Sie beantragte am 30.04.2001 bei der Beklagten unter Vorlage eines Berichts des Universitätsklinikums F. (Institut für Diagnostische und Interventionelle Radiologie, Direktor Prof. Dr. V.) vom 27.04.2001 die Kostenübernahme für die Durchführung einer ambulanten laserinduzierten Thermotherapie (LITT) von Lebermetastasen; es handle sich hierbei um eine noch nicht in die allgemeine, vertragsärztliche Versorgung aufgenommene Behandlungsmethode, deren Kosten durch die Krankenkasse nur im Rahmen einer Einzelfallentscheidung gegebenenfalls unter Einschaltung des Medizinischen Dienstes der Krankenversicherung (MDK) übernommen werden können. Die komplette LITT-Behandlung beinhalte die CT-gesteuerte Punktion, die MRT-gesteuerte LITT sowie eine MRT-Nachkontrolle 24 bis 48 Stunden nach dem Eingriff. Je nach Größe und Zahl der Metastasen sei die Einlage von 1 bis 4 Laserapplikatoren notwendig. Die voraussichtlichen Gesamtbehandlungskosten wurden mit 12.667,48 DM angegeben. Beigefügt war eine Liste der Krankenkassen, die derartige Behandlungskosten bereits übernommen hatten.

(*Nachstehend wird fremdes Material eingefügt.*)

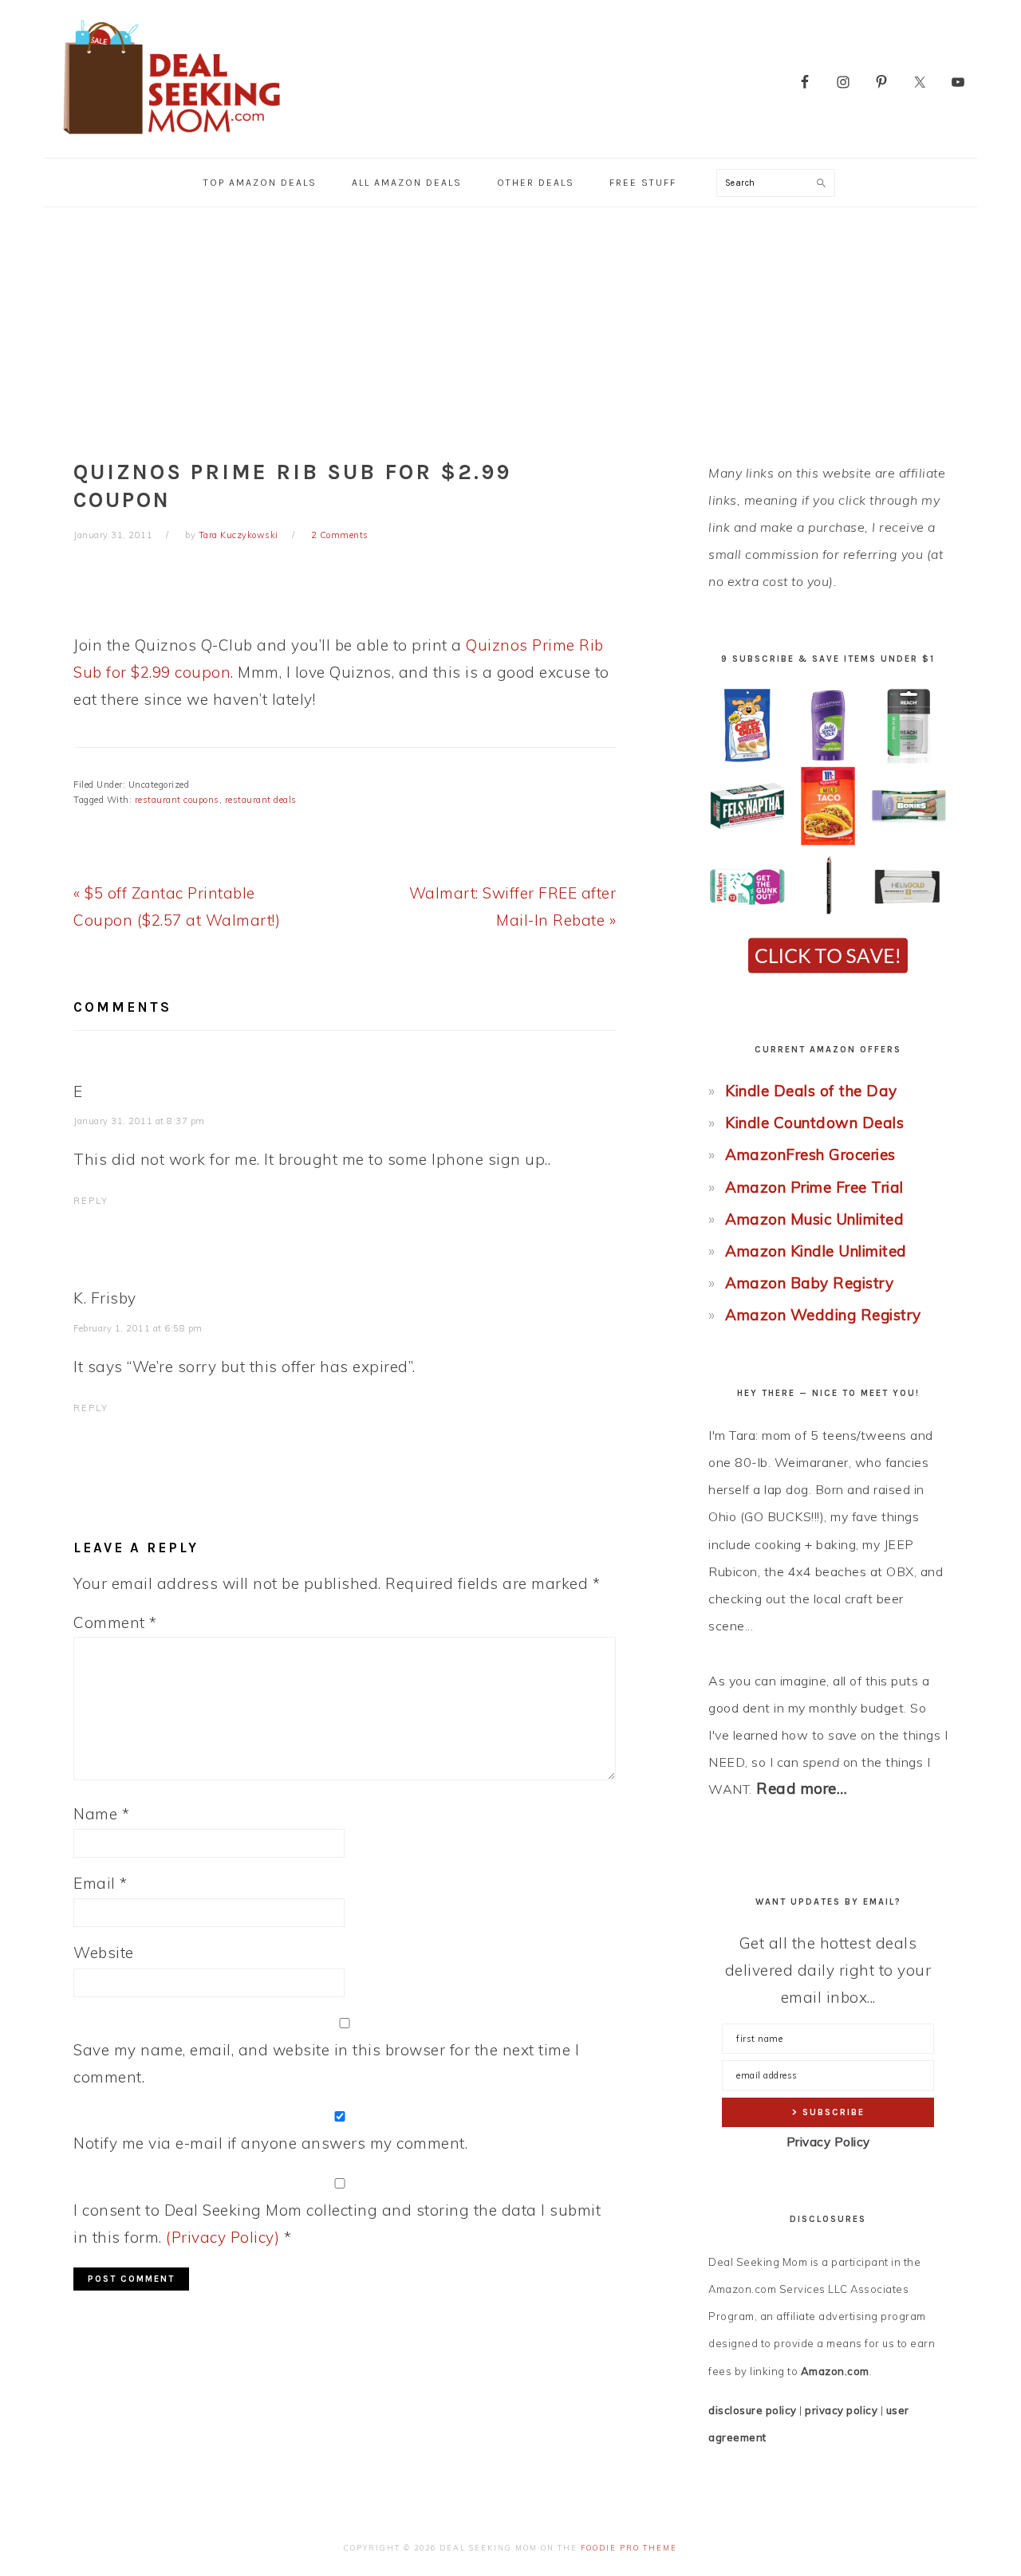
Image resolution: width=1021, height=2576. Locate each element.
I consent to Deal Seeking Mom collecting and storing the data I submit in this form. (337, 2223)
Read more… (801, 1788)
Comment (115, 1622)
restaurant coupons (177, 799)
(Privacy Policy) (222, 2237)
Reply (90, 1200)
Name (101, 1813)
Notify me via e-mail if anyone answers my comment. (270, 2143)
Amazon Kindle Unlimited (816, 1250)
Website (103, 1952)
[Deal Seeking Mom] (171, 139)
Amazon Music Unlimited (814, 1219)
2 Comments (340, 535)
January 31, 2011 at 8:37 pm (139, 1121)
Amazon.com (835, 2371)
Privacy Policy (828, 2141)
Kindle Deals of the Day (811, 1090)
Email (100, 1883)
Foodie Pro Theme (629, 2547)
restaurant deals (261, 799)
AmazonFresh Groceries (810, 1154)
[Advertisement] (510, 327)
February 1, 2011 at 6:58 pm (138, 1328)
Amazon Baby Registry (809, 1282)
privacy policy (841, 2410)
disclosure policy (752, 2410)
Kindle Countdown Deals (814, 1122)
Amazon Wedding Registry (823, 1314)
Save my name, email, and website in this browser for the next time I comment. (326, 2063)
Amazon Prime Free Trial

Die Beklagte lehnte mit Bescheid vom 03.05.2001 und mit dem weiteren Bescheid vom 07.05.2001 die Kostenübernahme ab. Qualität und Wirksamkeit neuer Behandlungsverfahren hätten nach dem Willen des Gesetzgebers dem allgemein anerkannten Stand der medizinischen Kenntnisse zu entsprechen. Dies schließe neue Verfahren aus, die nicht ausreichend erprobt seien. Nach den vorliegenden Erkenntnissen und ärztlichen Aussagen seien diese Voraussetzungen für die beantragte Methode nicht erfüllt.

Die Klägerin machte mit den Widerspruch vom 10.05.2001 geltend, nach der Chemotherapie sei die laserinduzierte Thermotherapie indiziert; sie werde seit 1992 erfolgreich angewandt und gehöre somit in den Bereich einer normalen Behandlungsmethode.

Die Beklagte wies mit Widerspruchsbescheid vom 21.06.2001 den Widerspruch zurück. Eine Kostenübernahme für eine neue Behandlungsmethode komme nur infrage, wenn der Bundesausschuss der Ärzte und Krankenkassen für diese Behandlungsmethode eine Empfehlung über die Anerkennung des diagnostischen und therapeutischen Nutzens abgegeben habe. Bezüglich der LITT liege keine Entscheidung des Bundesausschusses vor. Unerheblich sei, dass andere Krankenkassen bzw. die Beklagte in anderen Fällen die Kosten der Therapie nach der Behandlungsmethode übernommen habe.

Die Klägerin hat hiergegen am 09.07.2001 beim Sozialgericht Augsburg (SG) Klage erhoben. Den beigefügten ärztlichen Bescheinigungen von Prof. Dr. S. und Dr. B. vom 02.07.2001 beziehungsweise 03.07.2001 sei zu entnehmen, dass alle bisherigen etablierten therapeutischen Methoden beim hepatozellulären Karzinom eine nur sehr begrenzte Wirksamkeit zeigten und der Befund inoperabel gewesen sei. Es sei besser, wenn der Tumor durch eine direkte, lokale Einwirkung zerstört werden könne. Eine derartige Therapie sei bei der Klägerin durchgeführt worden. Hierbei handle es sich nicht um ein Außenseiterverfahren, sondern um unter besten wissenschaftlichen Voraussetzungen durchgeführte kurative Medizin.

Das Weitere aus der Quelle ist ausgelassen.